··· INPUT

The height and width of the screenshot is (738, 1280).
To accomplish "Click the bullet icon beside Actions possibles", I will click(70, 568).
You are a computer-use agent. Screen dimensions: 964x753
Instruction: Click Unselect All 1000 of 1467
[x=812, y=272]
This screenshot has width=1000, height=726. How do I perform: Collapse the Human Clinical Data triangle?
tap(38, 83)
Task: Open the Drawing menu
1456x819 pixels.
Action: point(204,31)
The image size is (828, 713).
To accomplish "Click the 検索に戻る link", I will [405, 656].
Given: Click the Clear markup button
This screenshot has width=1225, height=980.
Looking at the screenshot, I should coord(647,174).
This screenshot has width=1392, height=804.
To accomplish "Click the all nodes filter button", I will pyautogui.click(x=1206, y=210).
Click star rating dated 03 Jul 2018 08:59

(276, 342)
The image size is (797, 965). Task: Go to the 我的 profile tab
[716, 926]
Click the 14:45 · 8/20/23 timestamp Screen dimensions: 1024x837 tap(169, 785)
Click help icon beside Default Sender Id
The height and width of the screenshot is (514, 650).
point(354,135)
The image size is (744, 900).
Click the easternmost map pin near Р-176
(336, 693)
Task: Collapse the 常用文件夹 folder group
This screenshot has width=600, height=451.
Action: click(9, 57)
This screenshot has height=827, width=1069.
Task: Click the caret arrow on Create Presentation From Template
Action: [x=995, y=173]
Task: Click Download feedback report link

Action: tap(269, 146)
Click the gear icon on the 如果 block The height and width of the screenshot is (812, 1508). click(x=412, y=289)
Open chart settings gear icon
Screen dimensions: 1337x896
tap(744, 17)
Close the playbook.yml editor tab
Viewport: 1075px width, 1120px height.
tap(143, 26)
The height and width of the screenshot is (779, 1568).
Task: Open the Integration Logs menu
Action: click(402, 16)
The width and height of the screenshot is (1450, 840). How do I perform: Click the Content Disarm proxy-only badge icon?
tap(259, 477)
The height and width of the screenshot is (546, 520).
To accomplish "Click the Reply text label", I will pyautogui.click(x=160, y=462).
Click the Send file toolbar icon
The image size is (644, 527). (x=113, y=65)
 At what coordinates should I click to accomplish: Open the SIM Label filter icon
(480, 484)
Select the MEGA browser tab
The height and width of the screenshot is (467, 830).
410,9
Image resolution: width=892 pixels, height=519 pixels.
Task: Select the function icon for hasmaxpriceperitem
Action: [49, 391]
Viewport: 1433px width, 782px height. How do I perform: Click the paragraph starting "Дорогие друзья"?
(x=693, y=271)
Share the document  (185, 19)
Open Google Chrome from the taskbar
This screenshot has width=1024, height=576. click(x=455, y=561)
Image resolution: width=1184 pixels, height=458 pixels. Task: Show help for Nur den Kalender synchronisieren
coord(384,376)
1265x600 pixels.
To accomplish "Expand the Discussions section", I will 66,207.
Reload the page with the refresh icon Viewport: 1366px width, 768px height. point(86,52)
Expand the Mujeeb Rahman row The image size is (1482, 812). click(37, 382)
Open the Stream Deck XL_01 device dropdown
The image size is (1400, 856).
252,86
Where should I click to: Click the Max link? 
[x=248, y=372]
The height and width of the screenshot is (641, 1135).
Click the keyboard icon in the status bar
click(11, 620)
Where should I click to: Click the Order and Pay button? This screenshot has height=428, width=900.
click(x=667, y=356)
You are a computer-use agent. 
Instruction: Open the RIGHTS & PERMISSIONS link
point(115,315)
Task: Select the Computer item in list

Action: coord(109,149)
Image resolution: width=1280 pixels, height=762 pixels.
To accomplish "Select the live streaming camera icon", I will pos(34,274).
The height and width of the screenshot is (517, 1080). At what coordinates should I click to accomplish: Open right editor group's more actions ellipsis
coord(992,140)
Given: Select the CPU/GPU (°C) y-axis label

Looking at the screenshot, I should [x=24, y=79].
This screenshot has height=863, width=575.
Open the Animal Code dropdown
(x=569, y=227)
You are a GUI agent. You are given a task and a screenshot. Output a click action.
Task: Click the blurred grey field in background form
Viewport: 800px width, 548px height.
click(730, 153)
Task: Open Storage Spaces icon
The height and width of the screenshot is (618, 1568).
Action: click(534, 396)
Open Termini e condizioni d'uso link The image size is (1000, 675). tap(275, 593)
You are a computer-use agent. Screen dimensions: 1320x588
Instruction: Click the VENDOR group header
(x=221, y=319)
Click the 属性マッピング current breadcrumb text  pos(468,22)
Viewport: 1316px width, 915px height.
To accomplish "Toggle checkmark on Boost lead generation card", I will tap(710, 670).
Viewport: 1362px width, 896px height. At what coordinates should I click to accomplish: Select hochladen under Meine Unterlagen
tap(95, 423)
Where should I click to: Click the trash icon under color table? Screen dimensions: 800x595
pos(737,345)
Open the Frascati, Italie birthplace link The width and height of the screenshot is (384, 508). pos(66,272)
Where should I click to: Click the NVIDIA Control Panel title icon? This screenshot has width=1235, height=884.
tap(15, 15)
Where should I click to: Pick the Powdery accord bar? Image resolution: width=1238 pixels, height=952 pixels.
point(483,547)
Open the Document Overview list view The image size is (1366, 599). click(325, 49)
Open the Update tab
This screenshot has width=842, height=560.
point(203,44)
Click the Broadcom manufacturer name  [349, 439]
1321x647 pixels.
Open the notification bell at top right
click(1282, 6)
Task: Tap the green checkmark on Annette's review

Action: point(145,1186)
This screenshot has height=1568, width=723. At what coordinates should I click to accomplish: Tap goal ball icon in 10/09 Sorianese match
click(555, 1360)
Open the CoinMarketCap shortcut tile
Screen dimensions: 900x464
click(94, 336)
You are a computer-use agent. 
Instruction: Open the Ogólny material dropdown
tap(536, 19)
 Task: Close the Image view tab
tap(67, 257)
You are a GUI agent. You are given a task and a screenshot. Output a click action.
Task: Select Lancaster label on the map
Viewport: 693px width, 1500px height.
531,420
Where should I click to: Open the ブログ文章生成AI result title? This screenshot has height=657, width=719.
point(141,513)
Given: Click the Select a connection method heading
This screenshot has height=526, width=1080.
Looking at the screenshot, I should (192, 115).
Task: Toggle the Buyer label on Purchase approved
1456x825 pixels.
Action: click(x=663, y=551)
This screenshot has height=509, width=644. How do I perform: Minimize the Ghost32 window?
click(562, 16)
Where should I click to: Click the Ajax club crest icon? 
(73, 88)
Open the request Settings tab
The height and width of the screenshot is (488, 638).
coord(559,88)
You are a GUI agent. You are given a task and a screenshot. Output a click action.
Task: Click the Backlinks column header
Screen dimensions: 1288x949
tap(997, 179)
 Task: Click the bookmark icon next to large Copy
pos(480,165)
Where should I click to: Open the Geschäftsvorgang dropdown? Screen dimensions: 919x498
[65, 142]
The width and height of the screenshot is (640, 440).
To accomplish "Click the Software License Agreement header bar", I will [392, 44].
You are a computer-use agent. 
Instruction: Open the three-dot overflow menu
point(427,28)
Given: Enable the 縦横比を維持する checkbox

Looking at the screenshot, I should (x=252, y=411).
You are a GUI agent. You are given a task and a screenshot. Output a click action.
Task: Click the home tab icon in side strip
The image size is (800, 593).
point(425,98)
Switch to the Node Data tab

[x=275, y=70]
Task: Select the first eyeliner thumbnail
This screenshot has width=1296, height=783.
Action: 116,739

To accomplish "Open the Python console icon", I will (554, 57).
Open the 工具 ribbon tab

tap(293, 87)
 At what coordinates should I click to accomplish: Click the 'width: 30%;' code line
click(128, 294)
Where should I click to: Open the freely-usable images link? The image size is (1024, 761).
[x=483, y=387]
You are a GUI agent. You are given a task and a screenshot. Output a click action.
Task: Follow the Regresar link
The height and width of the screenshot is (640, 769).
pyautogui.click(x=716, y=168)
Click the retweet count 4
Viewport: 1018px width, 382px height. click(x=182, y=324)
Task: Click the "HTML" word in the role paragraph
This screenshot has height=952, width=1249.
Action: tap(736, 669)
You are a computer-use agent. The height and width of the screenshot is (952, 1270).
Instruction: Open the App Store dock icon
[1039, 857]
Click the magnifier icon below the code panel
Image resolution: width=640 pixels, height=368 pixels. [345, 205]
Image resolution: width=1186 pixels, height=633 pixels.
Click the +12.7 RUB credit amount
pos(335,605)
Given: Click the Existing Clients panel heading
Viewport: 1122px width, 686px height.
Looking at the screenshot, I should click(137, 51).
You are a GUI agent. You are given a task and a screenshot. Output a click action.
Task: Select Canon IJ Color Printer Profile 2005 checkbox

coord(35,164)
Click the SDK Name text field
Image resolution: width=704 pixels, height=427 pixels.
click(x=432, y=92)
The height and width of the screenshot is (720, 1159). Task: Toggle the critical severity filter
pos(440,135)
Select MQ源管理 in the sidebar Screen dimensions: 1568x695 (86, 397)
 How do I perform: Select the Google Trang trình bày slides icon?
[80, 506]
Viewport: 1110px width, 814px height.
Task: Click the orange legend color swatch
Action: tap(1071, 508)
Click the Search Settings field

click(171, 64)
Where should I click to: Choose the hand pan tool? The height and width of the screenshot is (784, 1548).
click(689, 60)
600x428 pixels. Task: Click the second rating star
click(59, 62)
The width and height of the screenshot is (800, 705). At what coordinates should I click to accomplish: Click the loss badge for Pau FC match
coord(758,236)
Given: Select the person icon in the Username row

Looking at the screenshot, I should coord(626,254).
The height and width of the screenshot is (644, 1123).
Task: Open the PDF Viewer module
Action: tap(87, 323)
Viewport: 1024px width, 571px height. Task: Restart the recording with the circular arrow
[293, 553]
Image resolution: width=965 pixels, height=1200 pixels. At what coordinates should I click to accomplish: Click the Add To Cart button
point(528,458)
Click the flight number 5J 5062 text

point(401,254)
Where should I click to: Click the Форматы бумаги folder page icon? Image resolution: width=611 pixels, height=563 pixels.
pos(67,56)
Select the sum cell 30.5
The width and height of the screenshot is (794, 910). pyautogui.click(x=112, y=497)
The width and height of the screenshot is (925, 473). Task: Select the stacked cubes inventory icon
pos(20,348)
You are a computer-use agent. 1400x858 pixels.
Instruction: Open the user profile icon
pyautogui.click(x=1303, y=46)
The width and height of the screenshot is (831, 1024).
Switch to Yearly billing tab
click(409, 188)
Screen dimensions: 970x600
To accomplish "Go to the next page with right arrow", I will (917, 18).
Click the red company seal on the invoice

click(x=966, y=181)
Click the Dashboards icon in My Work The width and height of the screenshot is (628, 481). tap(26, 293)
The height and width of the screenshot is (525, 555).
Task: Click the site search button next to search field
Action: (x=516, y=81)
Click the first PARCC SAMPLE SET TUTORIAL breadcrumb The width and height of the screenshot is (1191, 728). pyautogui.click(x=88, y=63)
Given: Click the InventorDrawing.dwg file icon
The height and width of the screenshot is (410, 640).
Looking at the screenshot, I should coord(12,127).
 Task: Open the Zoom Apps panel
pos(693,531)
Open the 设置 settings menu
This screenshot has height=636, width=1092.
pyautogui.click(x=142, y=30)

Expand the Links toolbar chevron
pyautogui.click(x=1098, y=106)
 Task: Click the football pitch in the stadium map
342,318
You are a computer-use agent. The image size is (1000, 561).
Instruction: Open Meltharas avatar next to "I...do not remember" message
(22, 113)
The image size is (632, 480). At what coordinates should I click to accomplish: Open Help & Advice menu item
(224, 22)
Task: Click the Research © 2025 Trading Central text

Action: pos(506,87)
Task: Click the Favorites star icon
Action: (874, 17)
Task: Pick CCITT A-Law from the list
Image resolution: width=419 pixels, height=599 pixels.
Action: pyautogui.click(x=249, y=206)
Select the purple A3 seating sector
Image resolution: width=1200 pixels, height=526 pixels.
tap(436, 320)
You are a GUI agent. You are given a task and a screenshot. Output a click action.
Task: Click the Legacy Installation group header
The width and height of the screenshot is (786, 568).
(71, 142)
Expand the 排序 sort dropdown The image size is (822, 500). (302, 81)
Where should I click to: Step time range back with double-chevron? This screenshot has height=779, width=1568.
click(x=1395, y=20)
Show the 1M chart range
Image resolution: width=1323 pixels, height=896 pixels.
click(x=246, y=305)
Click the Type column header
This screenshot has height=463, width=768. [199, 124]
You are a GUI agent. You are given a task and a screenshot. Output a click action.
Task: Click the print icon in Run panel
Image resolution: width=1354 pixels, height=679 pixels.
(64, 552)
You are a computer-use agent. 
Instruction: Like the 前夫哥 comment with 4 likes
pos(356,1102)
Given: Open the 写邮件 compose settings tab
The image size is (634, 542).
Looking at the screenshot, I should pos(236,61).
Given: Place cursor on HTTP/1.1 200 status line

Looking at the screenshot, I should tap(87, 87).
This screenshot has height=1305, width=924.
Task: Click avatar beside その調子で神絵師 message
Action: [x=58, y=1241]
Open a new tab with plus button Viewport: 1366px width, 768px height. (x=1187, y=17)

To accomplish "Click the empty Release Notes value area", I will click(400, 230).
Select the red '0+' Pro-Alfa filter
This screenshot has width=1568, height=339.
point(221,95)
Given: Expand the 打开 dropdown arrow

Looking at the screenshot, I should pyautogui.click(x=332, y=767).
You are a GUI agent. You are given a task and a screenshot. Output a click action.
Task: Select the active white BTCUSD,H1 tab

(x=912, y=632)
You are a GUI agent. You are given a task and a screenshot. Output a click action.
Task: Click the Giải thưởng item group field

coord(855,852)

······

**EXERCISE GOAL:**
Please copy only these lines, exactly: the first line of the records through the line containing "Given: Click the Clear markup button", ends included.

**TASK RESULT:**
The height and width of the screenshot is (738, 1280).
To accomplish "Click the bullet icon beside Actions possibles", I will click(70, 568).
You are a computer-use agent. Screen dimensions: 964x753
Instruction: Click Unselect All 1000 of 1467
[x=812, y=272]
This screenshot has width=1000, height=726. How do I perform: Collapse the Human Clinical Data triangle?
tap(38, 83)
Task: Open the Drawing menu
1456x819 pixels.
Action: point(204,31)
The image size is (828, 713).
To accomplish "Click the 検索に戻る link", I will [405, 656].
Given: Click the Clear markup button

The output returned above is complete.